VENETO E RIO GRANDE DO SUL CONSOLIDANO IL LORO LEGAME

Il presidente della Regione del Veneto, Luca Zaia, ha ricevuto oggi a palazzo Balbi a Venezia una delegazione istituzionale e del mondo produttivo dello Stato brasiliano di Rio Grande do Sul guidata dal governatore José Ivo Sartori.

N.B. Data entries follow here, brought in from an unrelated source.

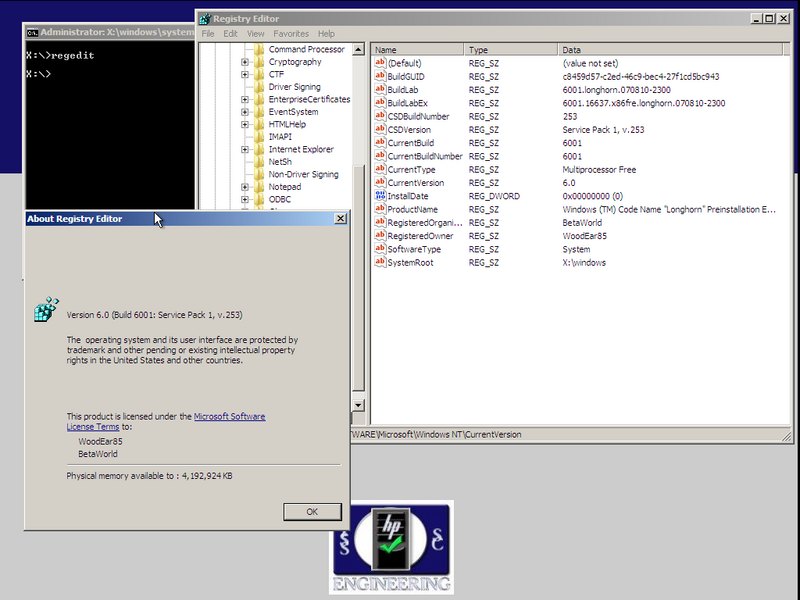
Task: Expand the HTMLHelp registry key
Action: tap(245, 125)
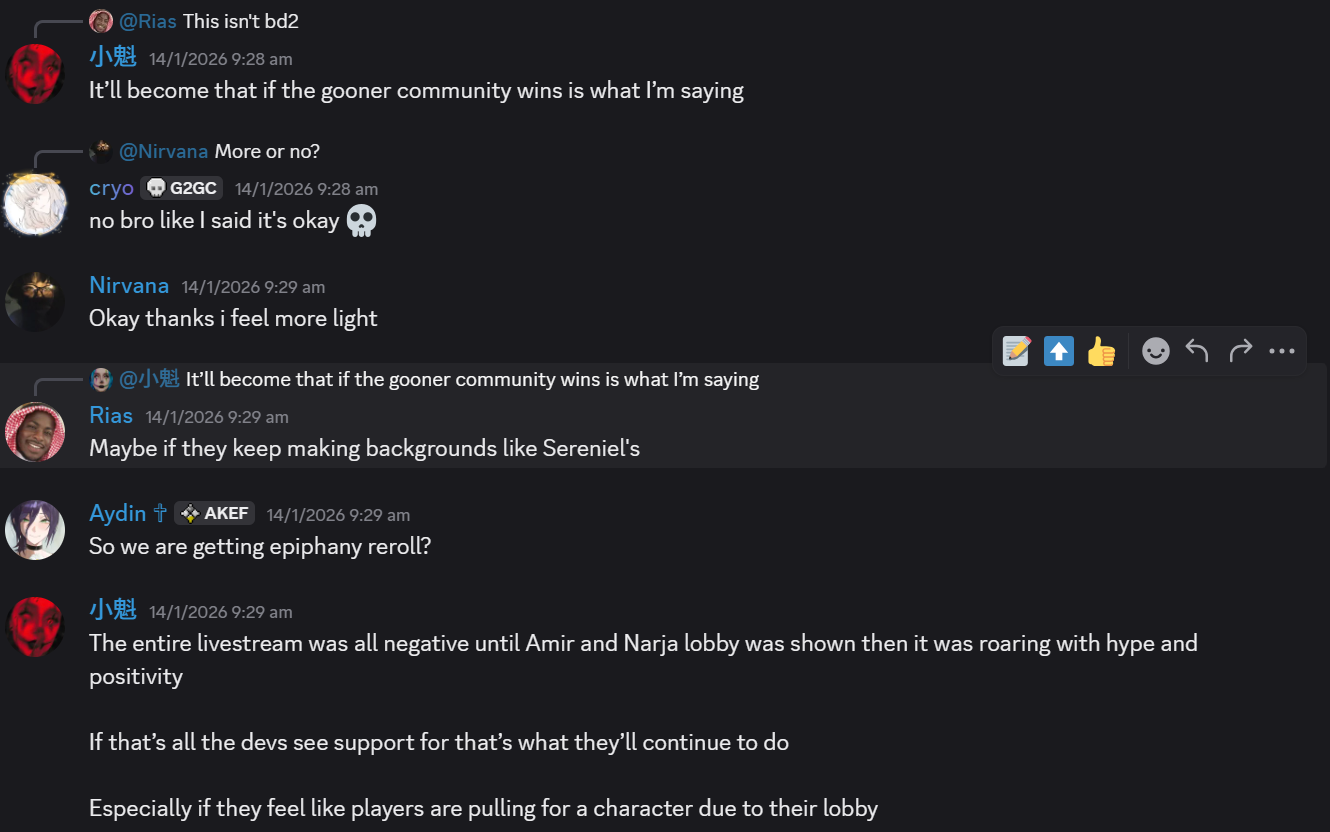Image resolution: width=1330 pixels, height=832 pixels.
Task: Click the Aydin username
Action: [118, 513]
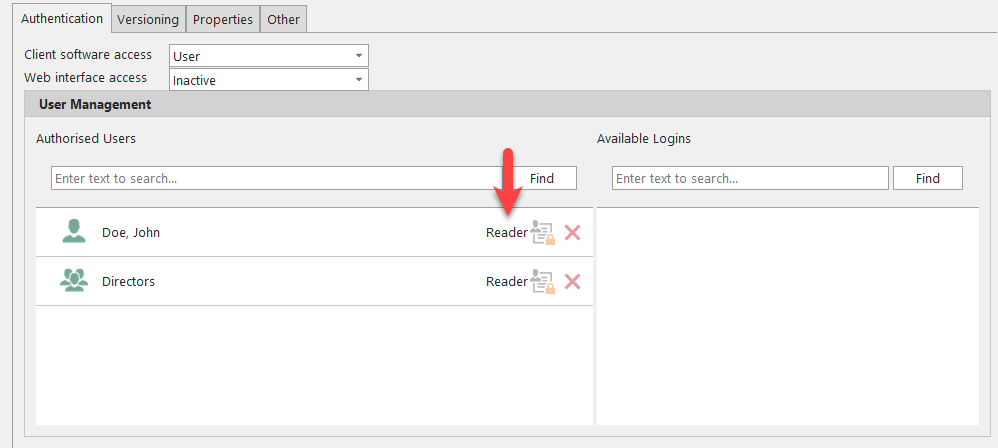Switch to the Versioning tab
The image size is (998, 448).
click(147, 19)
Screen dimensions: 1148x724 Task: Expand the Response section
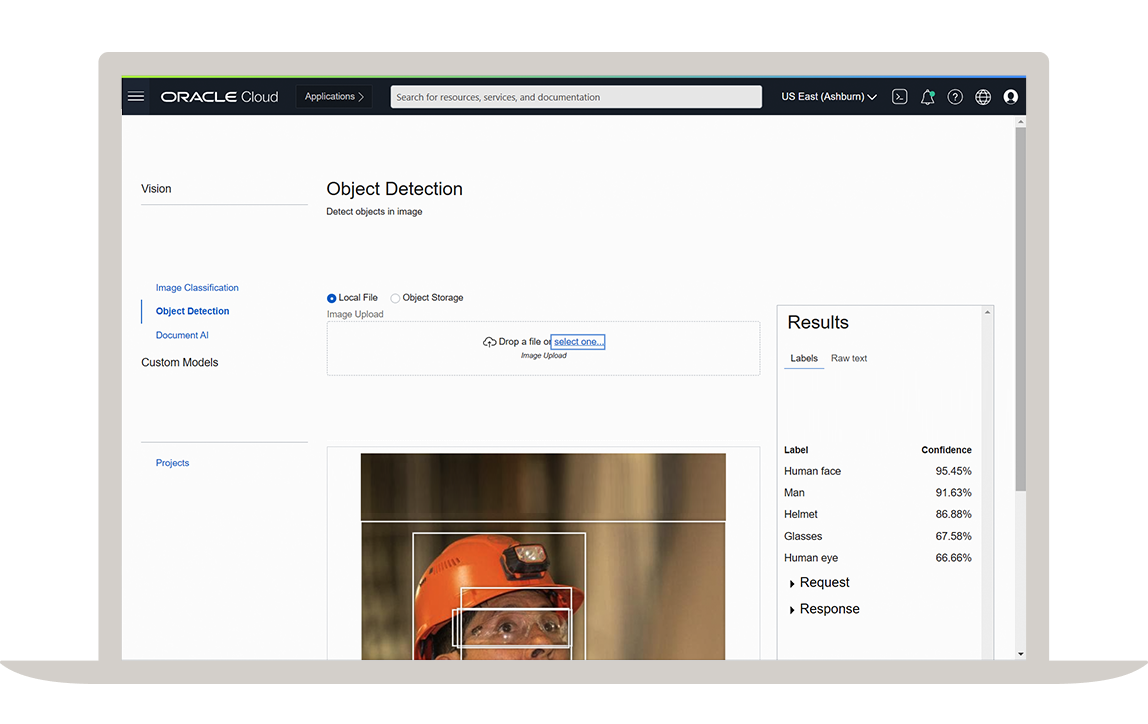pos(828,609)
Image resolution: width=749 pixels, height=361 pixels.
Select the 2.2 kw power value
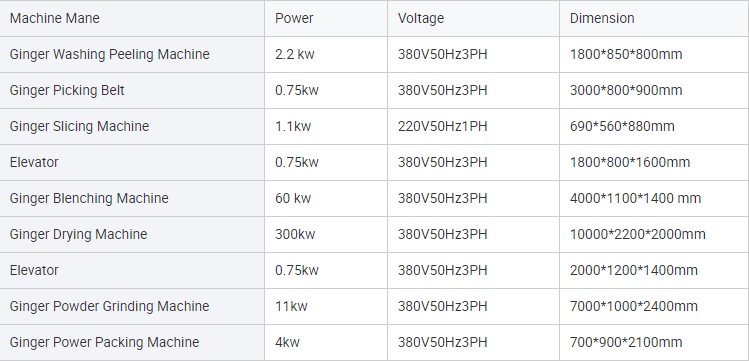point(295,54)
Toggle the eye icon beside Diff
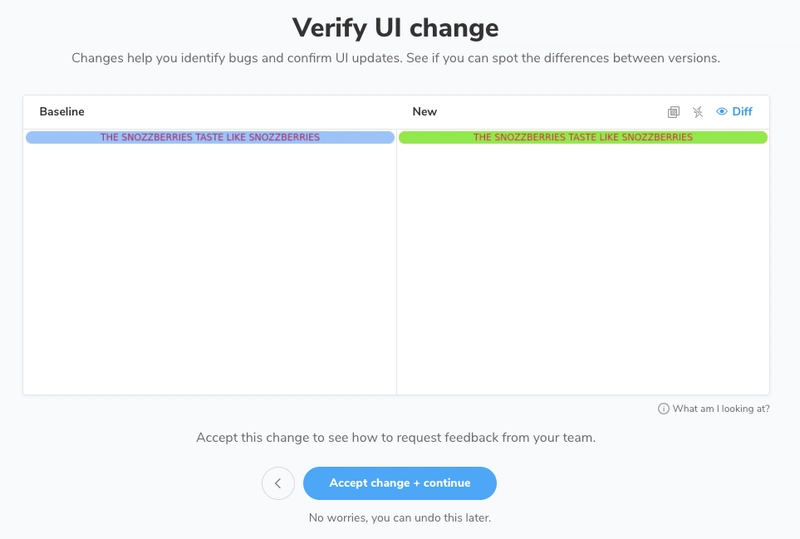This screenshot has height=539, width=800. (x=722, y=112)
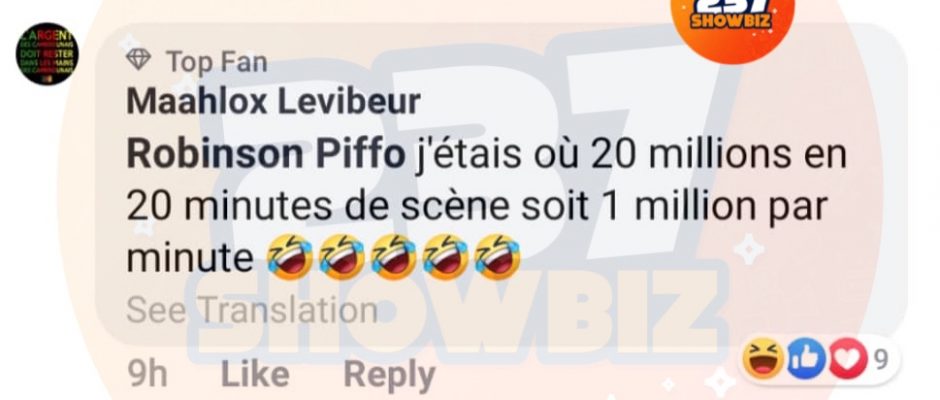Open the commenter's round profile picture
940x400 pixels.
point(47,54)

La missione riograndese, oltre a raggiungere Germania e Francia, farà l’unica tappa italiana a Venezia, a conferma della storica relazione che unisce questo Stato, uno dei più importanti e dinamici del Brasile, al Veneto, terra dalla quale partirono a più riprese, dall’Ottocento in poi, molti dei progenitori degli attuali abitanti del Rio Grande do Sul. Ma oltre alla fortissima concentrazione di discendenti di emigrati veneti, a caratterizzare il legame tra le due realtà sono i rapporti e i frequenti scambi di natura  culturale ed economica, sanciti anche da un protocollo di intesa sottoscritto nel 2001 e rafforzati dal progetto CO.CA.P finanziato dall’Unione Europea nel quale la Regione del Veneto è stata capofila ed ha avuto come partner anche lo Stato di Rio Grande do Sul.

“Noi possiamo contare su interlocutori privilegiati d’oltreoceano che parlano la nostra stessa lingua – ha detto Zaia – e per lingua non intendo solo l’idioma, che probabilmente in Brasile è addirittura salvaguardato nelle sue espressioni originali più di quanto lo sia da noi, ma anche le attitudini e il carattere. Veneti e riograndesi possiedono, insomma, lo stesso dna, quello di chi conosce il significato di lavoro, di sacrificio, di impresa, di chi accetta le sfide per migliorarsi, quella comune origine che ha consentito di creare comunità capaci di organizzarsi, di svilupparsi e di diventare un modello da seguire nei rispettivi Paesi”.

“Ebbene – ha sottolineato Zaia – dobbiamo essere bravi nel mettere a frutto il ponte che esiste tra il Veneto e il Rio Grande do Sul, favorendo l’incontro e possibilmente le joint venture tra i due sistemi produttivi, con grande pragmatismo e nell’interesse reciproco, come stiamo facendo in questa occasione, con la consapevolezza che dobbiamo superare la crisi che purtroppo continua farsi sentire in Italia, nonostante le ormai ripetute e stantie rassicurazioni che provengono dal nostro governo centrale, ma anche le difficoltà economiche che nell’ultimo biennio stanno rallentando l’economia brasiliana e  hanno determinato un calo dell’interscambio commerciale tra le nostre due aree”.

Richiamando i forti legami esistenti tra le due realtà e l’apporto dell’emigrazione veneta allo sviluppo del Rio Grande do Sul, il governatore Sartori ha confermato la volontà di incrementare ulteriormente le relazioni, soprattutto dal punto di vista economico, con un’attenzione particolare per il settore primario.

Di questo, infatti, dopo l’incontro tra i governatori Zaia e Sartori e il Console Generale del Brasile a Milano, Paulo Cordeiro de Andrade Pinto, si è parlato in un seminario a cui hanno partecipato i dirigenti della Federazione degli Industriali del RGS (guidati dal presidente Heitor José Müller e accompagnati dal segretario dello sviluppo economico, scienza e tecnologia dello Stato, Fabio Branco) e i rappresentanti di Confindustria, Confartigianato e Unioncamere del Veneto.